Stephen Williamson on the liquidity trap

The scarcity we are observing is not a traditional currency scarcity. As such, we can’t correct the scarcity by using conventional central banking tools – open market operations in short-term government debt and discount window lending. Neither can we correct it through “quantitative easing.” We cannot ease anything through swaps of reserves for long-maturity debt, as that cannot make reserves relatively less scarce under the current circumstances. But the inability of monetary policy to correct the liquidity scarcity problem has nothing to do with the zero lower bound on short-term nominal interest rates, as the key problem is a contemporary liquidity trap, not Grandma’s liquidity trap.
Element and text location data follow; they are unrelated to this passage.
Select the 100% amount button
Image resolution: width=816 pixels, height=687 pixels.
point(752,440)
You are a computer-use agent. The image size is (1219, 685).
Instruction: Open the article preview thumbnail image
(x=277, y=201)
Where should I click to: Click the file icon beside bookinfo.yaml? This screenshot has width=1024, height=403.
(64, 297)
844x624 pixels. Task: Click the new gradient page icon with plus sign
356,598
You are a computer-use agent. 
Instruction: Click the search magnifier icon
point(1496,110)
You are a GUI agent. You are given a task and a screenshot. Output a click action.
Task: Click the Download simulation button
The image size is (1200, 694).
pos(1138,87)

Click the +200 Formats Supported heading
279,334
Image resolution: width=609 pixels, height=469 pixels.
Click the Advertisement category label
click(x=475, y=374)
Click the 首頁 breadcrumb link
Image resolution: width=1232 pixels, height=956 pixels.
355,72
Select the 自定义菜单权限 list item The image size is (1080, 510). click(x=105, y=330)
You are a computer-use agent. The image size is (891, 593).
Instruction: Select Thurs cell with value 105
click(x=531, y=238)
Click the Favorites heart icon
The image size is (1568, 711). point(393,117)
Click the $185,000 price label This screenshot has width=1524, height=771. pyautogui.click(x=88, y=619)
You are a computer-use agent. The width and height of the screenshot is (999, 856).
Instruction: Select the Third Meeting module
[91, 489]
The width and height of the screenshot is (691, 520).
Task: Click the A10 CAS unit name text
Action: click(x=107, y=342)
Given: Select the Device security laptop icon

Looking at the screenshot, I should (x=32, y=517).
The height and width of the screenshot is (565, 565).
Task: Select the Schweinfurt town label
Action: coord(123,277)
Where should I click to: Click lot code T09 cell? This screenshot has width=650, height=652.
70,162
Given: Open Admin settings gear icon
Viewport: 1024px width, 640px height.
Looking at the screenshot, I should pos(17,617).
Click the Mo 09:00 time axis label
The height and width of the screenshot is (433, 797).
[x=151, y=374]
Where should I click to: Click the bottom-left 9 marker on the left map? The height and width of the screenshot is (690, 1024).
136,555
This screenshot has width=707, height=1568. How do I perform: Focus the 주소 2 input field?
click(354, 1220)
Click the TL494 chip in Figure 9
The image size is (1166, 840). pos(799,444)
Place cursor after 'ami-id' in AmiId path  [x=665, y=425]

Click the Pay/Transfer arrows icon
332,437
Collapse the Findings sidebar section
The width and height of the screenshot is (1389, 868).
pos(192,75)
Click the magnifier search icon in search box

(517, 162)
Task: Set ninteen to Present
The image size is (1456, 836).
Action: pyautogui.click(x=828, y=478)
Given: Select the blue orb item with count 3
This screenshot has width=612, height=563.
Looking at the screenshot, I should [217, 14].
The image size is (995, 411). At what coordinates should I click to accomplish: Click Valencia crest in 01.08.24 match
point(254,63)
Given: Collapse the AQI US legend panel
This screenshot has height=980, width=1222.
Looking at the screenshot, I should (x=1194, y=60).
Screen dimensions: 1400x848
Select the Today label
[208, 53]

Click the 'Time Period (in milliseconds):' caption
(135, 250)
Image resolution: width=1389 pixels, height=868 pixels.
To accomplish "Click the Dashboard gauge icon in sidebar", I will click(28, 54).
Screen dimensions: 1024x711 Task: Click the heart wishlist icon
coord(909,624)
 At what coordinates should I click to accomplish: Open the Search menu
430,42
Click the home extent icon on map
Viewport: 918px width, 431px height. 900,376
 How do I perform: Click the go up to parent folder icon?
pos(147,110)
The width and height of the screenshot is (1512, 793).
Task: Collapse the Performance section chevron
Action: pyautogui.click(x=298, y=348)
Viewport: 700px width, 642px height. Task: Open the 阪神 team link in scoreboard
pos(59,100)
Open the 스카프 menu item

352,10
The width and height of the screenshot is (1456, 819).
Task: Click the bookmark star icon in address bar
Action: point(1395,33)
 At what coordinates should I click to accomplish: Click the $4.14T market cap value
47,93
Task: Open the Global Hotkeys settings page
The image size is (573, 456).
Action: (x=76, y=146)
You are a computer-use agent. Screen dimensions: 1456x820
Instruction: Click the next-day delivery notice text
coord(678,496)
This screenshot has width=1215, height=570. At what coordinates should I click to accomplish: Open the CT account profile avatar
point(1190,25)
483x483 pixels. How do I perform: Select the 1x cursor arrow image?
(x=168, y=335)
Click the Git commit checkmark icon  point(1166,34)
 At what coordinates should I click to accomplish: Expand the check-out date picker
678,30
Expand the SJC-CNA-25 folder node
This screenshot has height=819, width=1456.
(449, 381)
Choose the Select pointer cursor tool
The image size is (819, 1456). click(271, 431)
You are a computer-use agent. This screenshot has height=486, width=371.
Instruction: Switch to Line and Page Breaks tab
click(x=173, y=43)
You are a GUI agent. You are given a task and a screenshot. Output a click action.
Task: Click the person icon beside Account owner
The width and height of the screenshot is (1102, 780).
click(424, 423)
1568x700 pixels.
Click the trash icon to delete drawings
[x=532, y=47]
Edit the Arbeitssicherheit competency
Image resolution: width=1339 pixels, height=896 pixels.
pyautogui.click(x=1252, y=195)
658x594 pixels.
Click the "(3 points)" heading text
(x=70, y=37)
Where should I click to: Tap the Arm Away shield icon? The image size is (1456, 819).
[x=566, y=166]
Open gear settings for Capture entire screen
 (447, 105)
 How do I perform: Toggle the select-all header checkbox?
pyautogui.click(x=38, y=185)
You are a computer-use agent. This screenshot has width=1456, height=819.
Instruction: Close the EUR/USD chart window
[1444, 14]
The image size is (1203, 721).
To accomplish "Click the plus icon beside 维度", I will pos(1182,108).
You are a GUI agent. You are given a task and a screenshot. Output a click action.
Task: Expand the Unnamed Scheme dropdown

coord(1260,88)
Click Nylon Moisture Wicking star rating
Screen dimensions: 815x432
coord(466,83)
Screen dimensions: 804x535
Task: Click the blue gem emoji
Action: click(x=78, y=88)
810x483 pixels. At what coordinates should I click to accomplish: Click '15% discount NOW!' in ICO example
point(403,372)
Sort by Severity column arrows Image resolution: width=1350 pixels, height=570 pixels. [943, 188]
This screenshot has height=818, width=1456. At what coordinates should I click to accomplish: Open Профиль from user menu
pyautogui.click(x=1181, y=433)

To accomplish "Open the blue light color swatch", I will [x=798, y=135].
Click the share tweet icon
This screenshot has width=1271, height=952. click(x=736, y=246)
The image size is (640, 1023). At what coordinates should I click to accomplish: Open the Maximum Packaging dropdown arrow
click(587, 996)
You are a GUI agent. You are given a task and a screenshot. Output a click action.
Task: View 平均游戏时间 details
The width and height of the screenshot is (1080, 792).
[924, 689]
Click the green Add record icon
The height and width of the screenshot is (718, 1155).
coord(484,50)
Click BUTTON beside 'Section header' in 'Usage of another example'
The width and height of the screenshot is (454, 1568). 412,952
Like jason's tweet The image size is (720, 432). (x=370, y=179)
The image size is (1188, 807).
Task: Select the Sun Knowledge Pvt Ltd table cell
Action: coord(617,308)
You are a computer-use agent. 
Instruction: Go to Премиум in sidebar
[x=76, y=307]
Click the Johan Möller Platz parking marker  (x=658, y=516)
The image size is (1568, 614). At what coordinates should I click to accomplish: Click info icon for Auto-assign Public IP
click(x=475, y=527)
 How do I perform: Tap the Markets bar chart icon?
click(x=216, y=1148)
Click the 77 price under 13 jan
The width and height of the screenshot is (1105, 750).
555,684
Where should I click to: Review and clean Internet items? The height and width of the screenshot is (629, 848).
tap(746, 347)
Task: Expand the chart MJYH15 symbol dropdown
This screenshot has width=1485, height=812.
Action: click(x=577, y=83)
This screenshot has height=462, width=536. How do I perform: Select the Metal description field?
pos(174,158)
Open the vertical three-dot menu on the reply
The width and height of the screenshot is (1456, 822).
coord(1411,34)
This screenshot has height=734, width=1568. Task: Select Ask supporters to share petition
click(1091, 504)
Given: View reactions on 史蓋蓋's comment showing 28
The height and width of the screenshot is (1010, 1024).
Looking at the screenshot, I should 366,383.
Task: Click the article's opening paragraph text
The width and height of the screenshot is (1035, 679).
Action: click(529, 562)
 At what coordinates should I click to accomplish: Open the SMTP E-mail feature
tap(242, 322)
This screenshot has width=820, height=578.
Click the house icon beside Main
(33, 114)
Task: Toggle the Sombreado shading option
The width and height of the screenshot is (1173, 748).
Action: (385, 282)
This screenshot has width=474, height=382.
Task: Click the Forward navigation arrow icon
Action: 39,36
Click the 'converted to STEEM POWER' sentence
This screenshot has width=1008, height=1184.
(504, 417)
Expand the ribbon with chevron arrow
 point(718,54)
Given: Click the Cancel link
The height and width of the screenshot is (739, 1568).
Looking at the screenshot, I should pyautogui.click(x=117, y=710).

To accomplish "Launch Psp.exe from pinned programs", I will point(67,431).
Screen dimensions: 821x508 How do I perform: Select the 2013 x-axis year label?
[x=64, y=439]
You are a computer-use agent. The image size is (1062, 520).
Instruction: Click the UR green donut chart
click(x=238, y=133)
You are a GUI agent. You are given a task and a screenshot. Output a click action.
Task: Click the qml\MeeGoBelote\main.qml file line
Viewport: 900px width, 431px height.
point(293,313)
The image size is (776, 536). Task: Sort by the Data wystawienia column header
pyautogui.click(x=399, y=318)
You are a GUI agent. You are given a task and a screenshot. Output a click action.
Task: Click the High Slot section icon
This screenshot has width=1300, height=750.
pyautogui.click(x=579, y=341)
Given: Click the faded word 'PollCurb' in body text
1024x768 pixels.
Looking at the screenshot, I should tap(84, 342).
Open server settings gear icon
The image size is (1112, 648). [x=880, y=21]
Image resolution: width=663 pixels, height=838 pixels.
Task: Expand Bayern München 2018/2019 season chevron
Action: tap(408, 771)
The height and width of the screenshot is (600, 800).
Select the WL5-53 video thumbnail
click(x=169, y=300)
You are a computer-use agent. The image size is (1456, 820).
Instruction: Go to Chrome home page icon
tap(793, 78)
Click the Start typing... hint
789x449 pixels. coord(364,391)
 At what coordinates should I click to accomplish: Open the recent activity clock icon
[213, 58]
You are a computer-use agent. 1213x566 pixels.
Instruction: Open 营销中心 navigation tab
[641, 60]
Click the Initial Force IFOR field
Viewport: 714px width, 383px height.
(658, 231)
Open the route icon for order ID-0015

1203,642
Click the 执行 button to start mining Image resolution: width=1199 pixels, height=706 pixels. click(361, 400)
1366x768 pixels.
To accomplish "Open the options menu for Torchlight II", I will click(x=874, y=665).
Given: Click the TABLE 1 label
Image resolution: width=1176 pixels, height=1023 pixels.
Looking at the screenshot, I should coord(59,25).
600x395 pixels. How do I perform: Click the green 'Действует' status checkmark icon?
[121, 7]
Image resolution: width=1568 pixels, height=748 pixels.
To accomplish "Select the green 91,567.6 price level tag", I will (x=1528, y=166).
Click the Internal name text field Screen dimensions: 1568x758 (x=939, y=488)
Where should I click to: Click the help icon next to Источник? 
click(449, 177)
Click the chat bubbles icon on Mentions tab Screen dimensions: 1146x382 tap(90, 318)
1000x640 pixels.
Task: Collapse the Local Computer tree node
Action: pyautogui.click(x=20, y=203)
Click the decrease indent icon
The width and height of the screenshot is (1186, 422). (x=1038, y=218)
How can government action mitigate the liquidity scarcity? If monetary policy cannot do it, that leaves fiscal policy. But there is a tendency, particularly in the blogosphere, to frame the problem in Old Keynesian terms. In this view, we are facing Grandma’s liquidity trap, the LM curve is flat, monetary policy doesn’t work, so shift the IS curve instead. Further, unemployment is very high and persistent, so it might seem natural to have the government employ people directly by spending more. But the problem here is financial, and it’s not a Keynesian inefficiency associated with real rates of return being too high; in fact real rates of return are too low given the scarcity of liquid assets, which produces large liquidity premia.

One way to solve the problem would be to have the Treasury conduct a Ricardian intervention, i.e. issue more debt with the explicit promise to retire it at some date in the future. If the future arrives, and we still have a scarcity, then do it again. This requires a transfer, or a tax cut in the present, and leaves the present value of taxes unchanged, but the result is not Ricardian because of the exchange value of the government debt issued.

Here is more, and you can take this post as a validation of many (not all) of the broader methodological points Williamson likes to make.  “Neoclassical macroeconomics” is not totally out to lunch, and it is ignored at our peril.